A l’occasion de l’anniversaire des attentats de 2015, le journal satirique Charlie Hebdo un numéro spécial sort ce mardi avec la publication d’une enquête sur l’évolution de l’opinion des Français concernant la liberté d’expression, la satire et les dessins de presse. Un droit fondamental pour 76% des personnes interrogées. Pourtant, un tiers des jeunes de moins de 35 ans soutiennent l’idée selon laquelle on ne peut rien dire et caricaturer sous couvert de liberté d’expression.
Ce mardi, la France commémore le 10e anniversaire des attentats de janvier 2015. 17 personnes ont été tuées entre le 7 et le 9 janvier. Le 7 janvier 2015, douze personnes, dont huit membres de l’hebdomadaire satirique Charlie Hebdoont perdu la vie dans l’attaque du journal par deux terroristes ayant prêté allégeance à Al-Qaida.
Le journal satirique publie ce mardi dans ses colonnes une enquête Ifop. Avec cette question : comment a évolué l’opinion des Français concernant la liberté d’expression dans la satire et les dessins de presse ?
Et 76 % d’entre nous considèrent la liberté d’expression comme un droit fondamental, soit 18 points de plus qu’en 2012. 62 % des Français pensent qu’on peut critiquer outrageusement une croyance, un symbole ou un dogme religieux contre 50 % en 2020.
Mais derrière ces chiffres rassurants, se cache une fracture générationnelle. Un tiers des jeunes de moins de 35 ans soutiennent l’idée qu’on ne peut rien dire ou caricaturer sous couvert de liberté d’expression, contre seulement 21% des 35-64 ans.
Samy a vu beaucoup de caricatures du prophète Mahomet ces 10 dernières années, et pour cet étudiant, musulman pratiquant, il est difficile de les regarder.
“Je ne comprends pas comment on peut encore en rire alors qu’on se moque librement de cette religion”, estime-t-il.
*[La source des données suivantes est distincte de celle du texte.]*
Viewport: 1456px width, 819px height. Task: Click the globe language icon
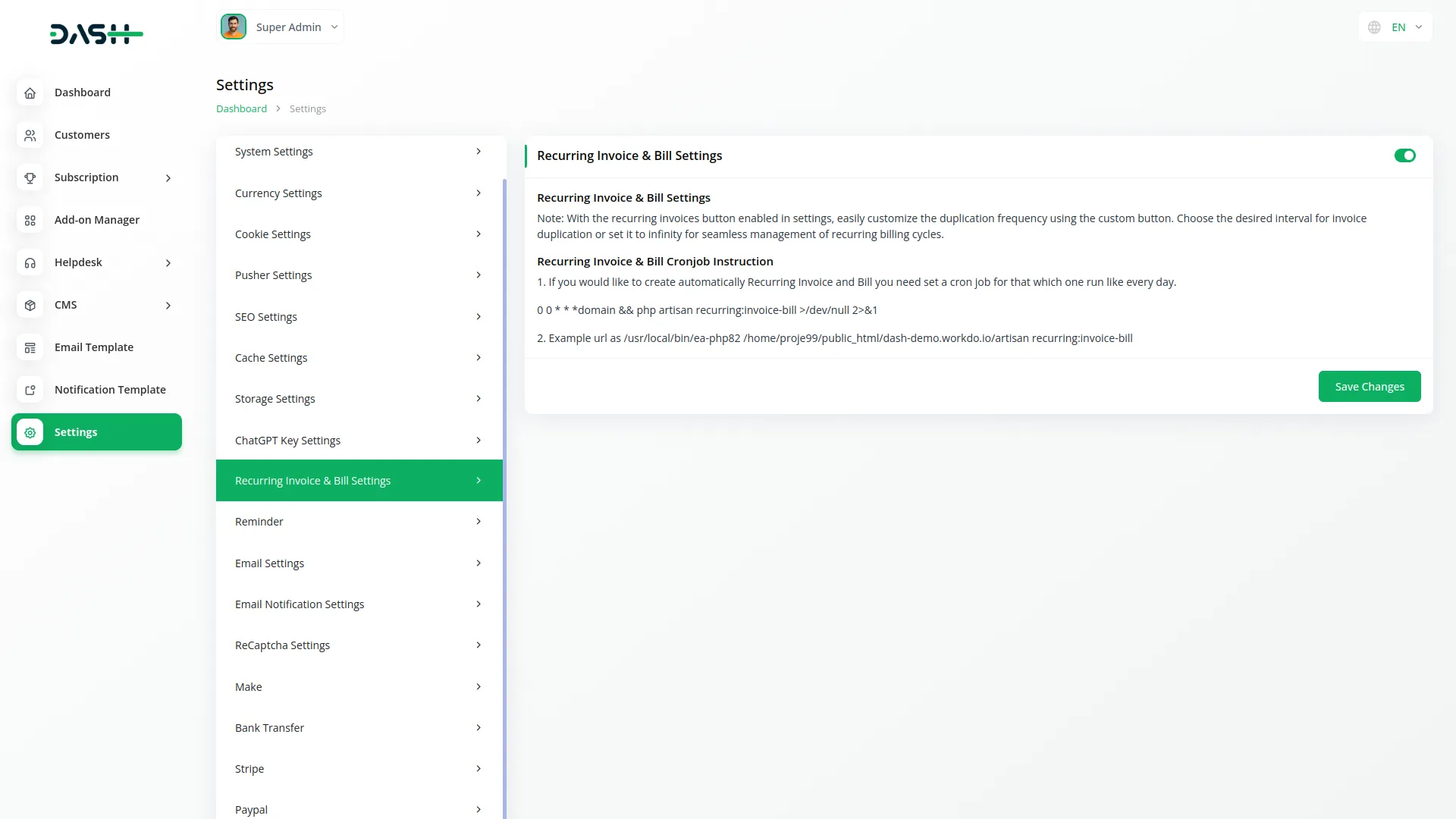click(1374, 27)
Un travail pédagogique à faire
Un avis que son ami Hugo ne partage pas totalement. « Je ne vois pas pourquoi nous ne pouvons pas le faire alors que la liberté d’expression nous le permet. Et puis c’est une façon de parler des choses », dit-il. Mais pas de quoi convaincre Samy. « Ce que je n’aime pas dans la caricature, c’est le moment où on a envie d’en rire au point de vouloir rabaisser la chose en fait », insiste-t-il.
Clara, 18 ans, partage elle aussi ce sentiment que les caricatures vont trop loin. « En tant que chrétien, je trouve qu’il y a beaucoup de blasphèmes. Ces caricatures sont vraiment choquantes. C’est quelque chose qui devrait être limité », juge-t-elle.
La réaction de ce lycéen ne surprend pas Charlotte Laizet, professeur d’histoire à Bordeaux.
« Nous ressentons effectivement une certaine tension. Ils y voient quelque chose de discriminatoire, comme un manque de respect. Notre travail consiste à créer un dialogue qui aide les étudiants à évoluer sur ces questions et cela fonctionne bien », dit-elle.
Depuis les attentats, l’enseignant a décidé de continuer à montrer les Unes de Charlie Hebdo aux élèves, tout en veillant à ce que toutes les religions soient représentées.